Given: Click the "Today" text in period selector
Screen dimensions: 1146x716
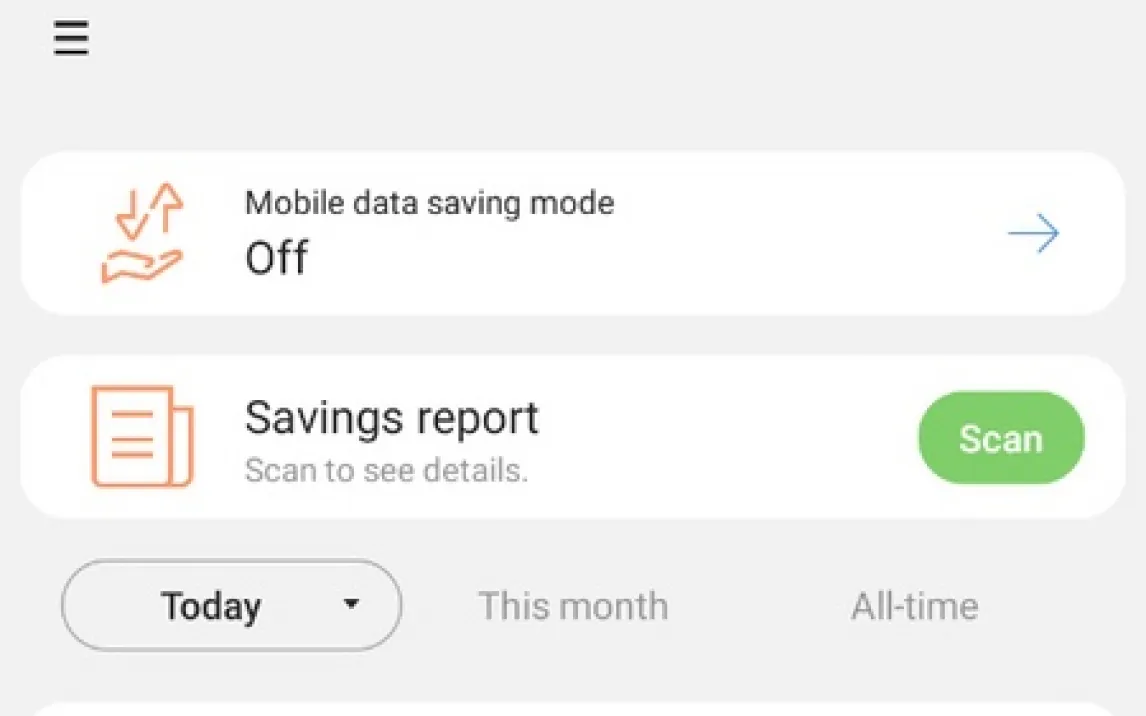Looking at the screenshot, I should [x=211, y=606].
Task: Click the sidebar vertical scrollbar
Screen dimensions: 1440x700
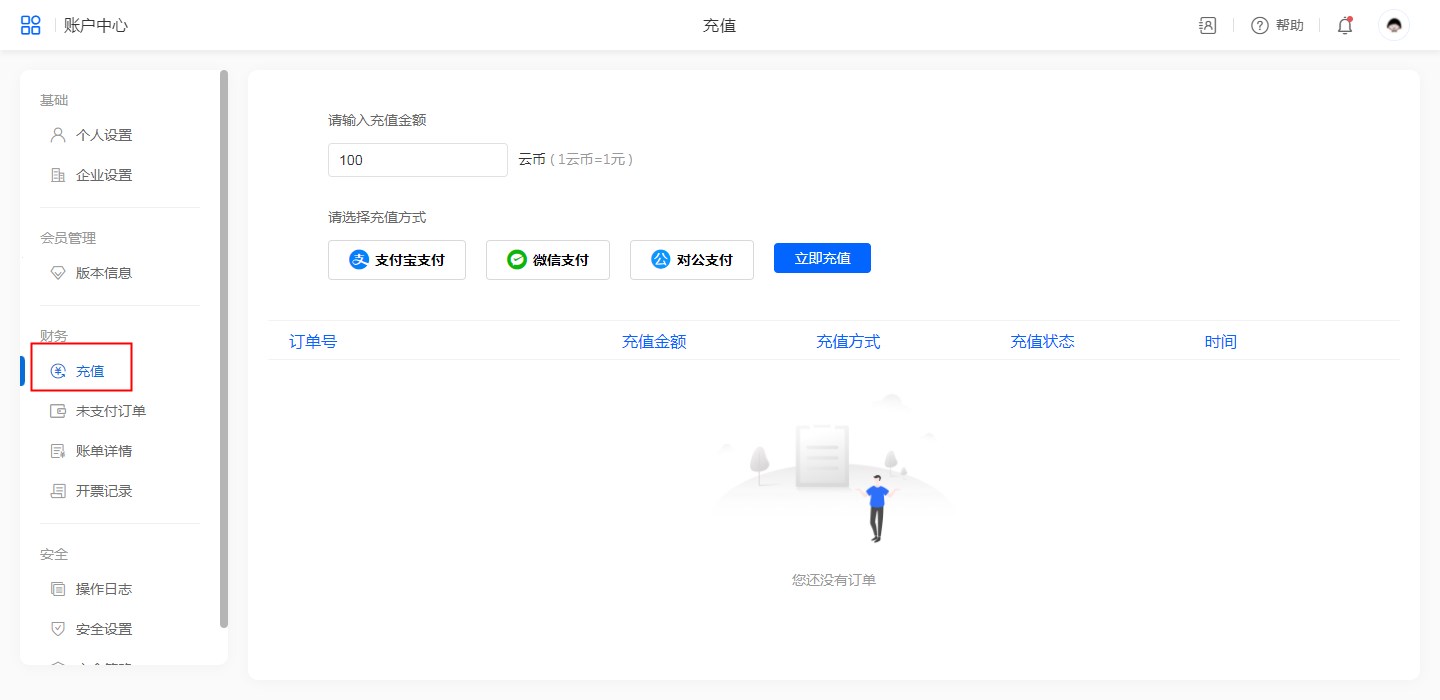Action: pyautogui.click(x=224, y=348)
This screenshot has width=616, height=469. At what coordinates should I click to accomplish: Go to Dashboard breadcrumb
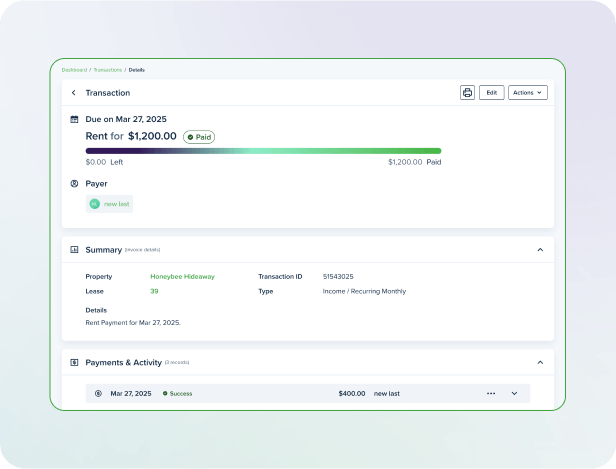pyautogui.click(x=74, y=70)
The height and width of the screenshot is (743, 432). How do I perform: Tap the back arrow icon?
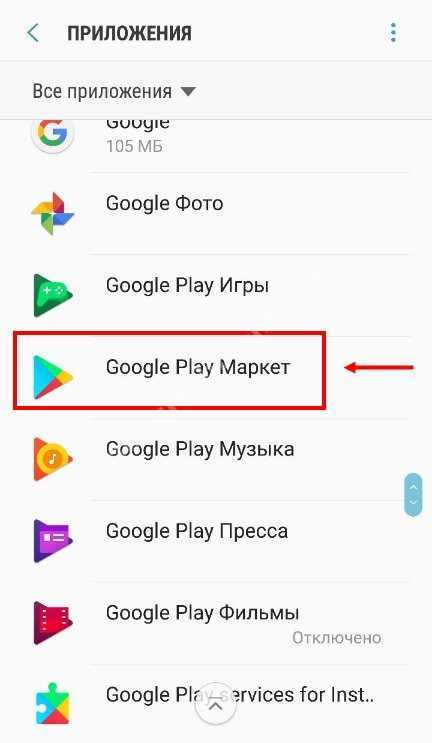click(33, 34)
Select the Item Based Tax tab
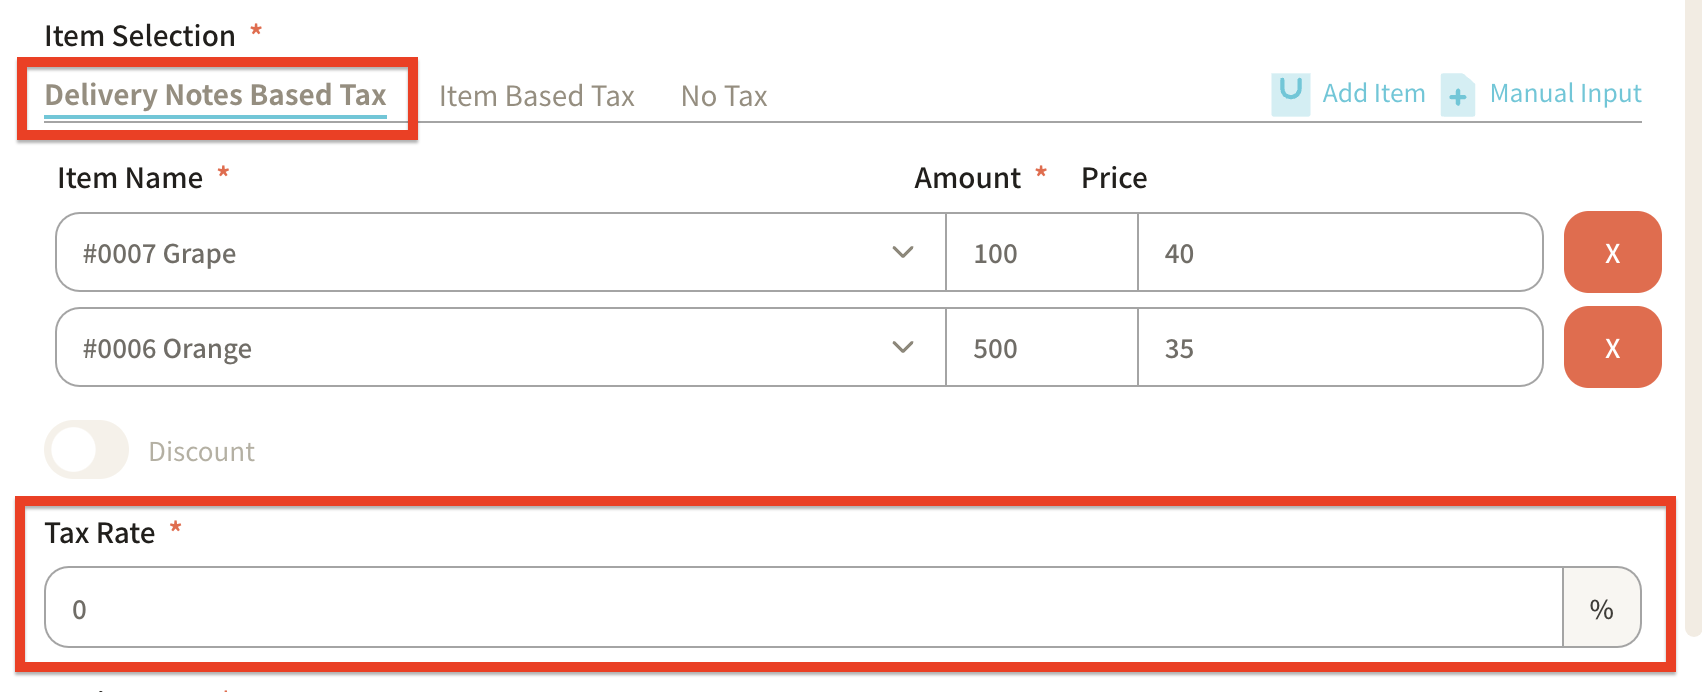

PROBLEM REQUIREMENTS: Nothing but the lines from the line with "Screen dimensions: 1440x700" through the last line of the listing above should be repeated, and pictures should be left out.

THE ANSWER:
Screen dimensions: 1440x700
Action: pyautogui.click(x=224, y=348)
This screenshot has width=616, height=469. At what coordinates should I click to accomplish: Go to Dashboard breadcrumb
pyautogui.click(x=74, y=70)
The height and width of the screenshot is (743, 432). How do I perform: Tap the back arrow icon?
click(33, 34)
Select the Item Based Tax tab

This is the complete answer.